Left to right: Teresa Mosqueda, Nikkita Oliver, Sophia Nicholson-Keener, Will Butler
Left to right: Teresa Mosqueda, Nikkita Oliver, Sophia Nicholson-Keener, Will Butler SH

Arcade Fire played a loud and wide-ranging show at KeyArena last night. I danced my ass off. After the concert, I watched drunk guys stumbling out singing the part of “Wake Up” that stadiums play at sports games. Also after the show, I followed some concertgoers to Barboza for an after-party billed as a “Disco Town Hall.”
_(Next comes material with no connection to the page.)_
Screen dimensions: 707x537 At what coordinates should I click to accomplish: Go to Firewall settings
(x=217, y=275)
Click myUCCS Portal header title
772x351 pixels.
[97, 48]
Throughout this tour, multi-instrumentalist and songwriter Will Butler (brother of frontman Win) has been inviting local activists to share the stage with him to talk social justice. In Austin, they raised the issue of sick leave. In Miami, immigration and DACA. Seattle’s Disco Town Hall focused on Initiative 940, the petition drive to loosen Washington State’s restrictive law on prosecuting police officers who use deadly force.

“The nation doesn’t run the Seattle police department. You guys run the Seattle police department. You guys run the Washington State police,” Butler told the crowd before introducing the evening’s panelists: City council candidate Teresa Mosqueda, former mayoral candidate Nikkita Oliver, and De-escalate Washington outreach director Sophia Nicholson-Keener.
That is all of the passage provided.